2. How We Use Your Data

In Short

We use your data to run your calendar syncs and keep the service working reliably.

We use the data we collect for the following purposes:

Providing and operating the CalendarPipe sync service
Maintaining your calendar connections using your stored OAuth tokens
Monitoring sync reliability, diagnosing errors, and improving performance
Sending service-related communications (important updates, account notices)

Your data is not sold, rented, or shared with third parties for advertising purposes. We do not use your data to build advertising profiles or share it with data brokers.
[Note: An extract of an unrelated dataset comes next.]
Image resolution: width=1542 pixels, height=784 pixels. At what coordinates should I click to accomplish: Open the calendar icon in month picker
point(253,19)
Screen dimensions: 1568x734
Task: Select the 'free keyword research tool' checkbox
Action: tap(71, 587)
3. Google Calendar Connections

In Short

We use Google Calendar access only to sync events as you configure. We do not sell, share, or use your Google data for advertising.

CalendarPipe's use and transfer of information received from Google APIs to any other app adheres to the Google API Services User Data Policy, including the Limited Use requirements.

When you connect a Google account, CalendarPipe requests the following OAuth scopes:

https://www.googleapis.com/auth/calendar — read and write calendar events in order to perform syncs
https://www.googleapis.com/auth/userinfo.email — identify your Google account so we can associate it with your CalendarPipe account

Google data is used exclusively to sync calendar events according to your configured rules. Your Google data is:

NOT sold to any third party
NOT used for advertising or marketing purposes
NOT used for credit decisions or other non-service purposes
NOT transferred to third parties except as strictly necessary to provide the sync service (e.g., writing events to your target Google Calendar)

4. Microsoft Calendar Connections

In Short

We use Microsoft Calendar access only to sync events as you configure, with the same protections as Google data.

When you connect a Microsoft account, CalendarPipe requests the following OAuth scopes:

Calendars.ReadWrite — read and write calendar events in order to perform syncs
User.Read — read your basic profile to identify your Microsoft account
offline_access, openid, email, profile — standard OpenID Connect scopes for authentication and token refresh

Microsoft data is subject to the same handling commitments as Google data: not sold, not used for advertising, events are processed in real-time during sync and are not stored on CalendarPipe servers.

5. AI-Powered Gate Generation

In Short

When you use AI to generate a pipe function, your description is sent to OpenAI. OpenAI does not use API data to train its models.

CalendarPipe offers an optional AI feature that generates pipe function code from a natural-language description. This feature uses OpenAI's API (gpt-4o-mini model).

When you use this feature, the following is sent to OpenAI:

Your natural-language description of the pipe function (up to 500 characters)
CalendarPipe's system prompt, which includes type definitions for the gate function API

The following is NOT sent to OpenAI: your calendar events, OAuth tokens, or any other calendar data.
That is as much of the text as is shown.